Bladder Cancer – Causes, Symptoms, Diagnosis, And Treatment
What is bladder cancer?
Bladder cancer is a cancer that develops in the bladder. The bladder is an organ in the center of the lower abdomen that stores the urine until it is passed out of the body. Transitional cell carcinoma, also called urothelial carcinoma, is the most common type of bladder cancer. Squamous cell carcinoma and adenocarcinoma are the other types of bladder cancer.
What causes bladder cancer?
The exact cause of bladder cancer is not known to doctors. What is known is, one or more of the following factors may increase the risk of developing it:
- Exposure to chemicals at work
- Cyclophosphamide, a chemotherapy drug
- Radiation treatment for cervical cancer
- Chronic bladder infections
What are the symptoms of bladder cancer?
The following are the common symptoms of bladder cancer:
- Blood in the urine
- Painful urination
- Urinary frequency and urgency
- Abdominal pain
- Urinary incontinence
- Weight loss
- Bone pain or tenderness (only when cancer spreads to the bone)
How is bladder cancer diagnosed?
The doctor will perform a physical examination including a rectal and pelvic exam and review the symptoms.
The doctor may order some of the following tests:
- CT scan of the abdomen
- MRI scan of the abdomen
- Cystoscopy with biopsy
- Intravenous pyelogram – IVP
- CT scan of the pelvis
- Urine cytology
If the above tests confirm the presence of the bladder cancer, the doctor will do staging tests ( known as TNM staging system) to know the stage of cancer and to see if cancer has spread to other areas of the body. TNM stands for tumor, nodes, and metastasis.
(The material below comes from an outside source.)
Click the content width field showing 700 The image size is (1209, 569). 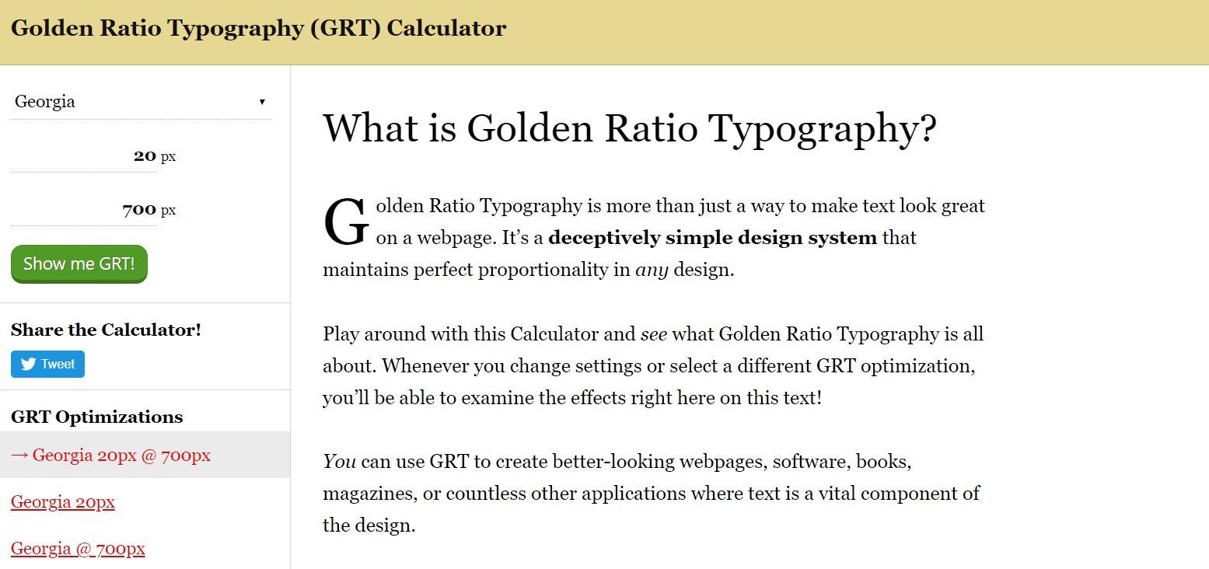click(84, 209)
The following are the different stages of the bladder cancer:
- Ta: In this stage, the cancer is in the lining of the bladder and has not spread.
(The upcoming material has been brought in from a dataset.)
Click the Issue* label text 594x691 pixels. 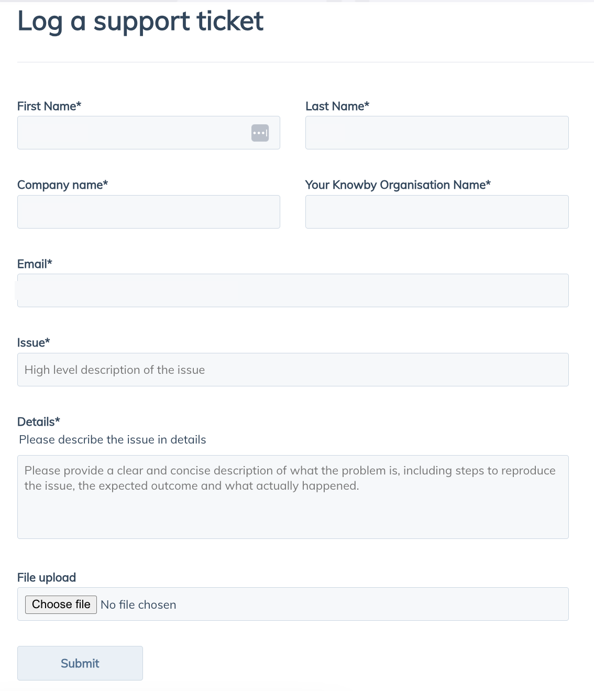pyautogui.click(x=34, y=343)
- T1: In this stage, cancer goes through the bladder lining, but does not reach the bladder muscle.
- T2: In this stage, cancer spreads to the bladder muscle.
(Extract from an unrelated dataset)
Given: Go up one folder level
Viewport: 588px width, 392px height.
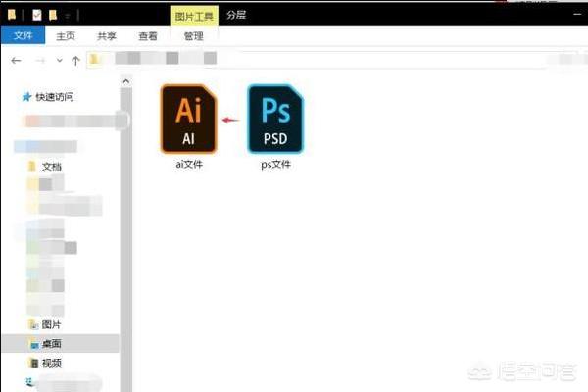Looking at the screenshot, I should [x=76, y=61].
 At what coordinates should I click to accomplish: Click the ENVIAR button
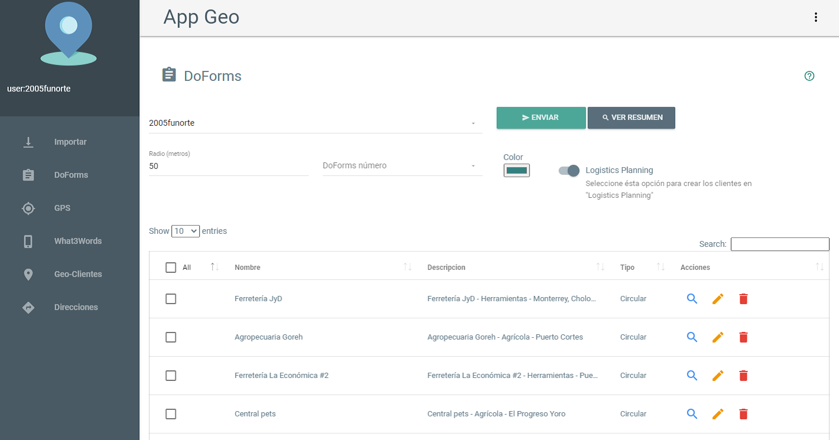541,118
- T3: In this stage, cancer spreads past the bladder into the fatty tissue surrounding it.
- T4: In this stage, cancer has spread to nearby structures such as the prostate gland, uterus, vagina, rectum, abdominal wall, or pelvic wall.
How is bladder cancer treated?
Treatment depends on the grade and stage of cancer, the severity of the symptoms, and the patient’s health condition. The following are the common treatment options:
Stage 0 and I
- Surgically removing the tumor without removing the rest of the bladder
- Chemotherapy or immunotherapy placed directly into the bladder
Stage II and III
- Surgically removing the entire bladder and nearby lymph nodes
- Surgically removing a part of the bladder and followed by radiation and chemotherapy
- Chemotherapy to shrink the tumor before surgery
- A combination of chemotherapy and radiation (if surgery is not possible)
Stage IV bladder cancer is not curable. Chemotherapy is given to most people with stage IV tumors to help alleviate the symptoms. Usually, surgery is not done.
Often, bladder cancers are also treated with immunotherapy. This mode of treatment involves administering a medicine that triggers the immune system to attack and kill the cancer cells. Mostly, BCG (Bacille Calmette-Guerin vaccine) is given.
This feature is for informational purposes only and is not intended to substitute the expert guidance of a doctor. We advise seeing a doctor if you have any health concerns.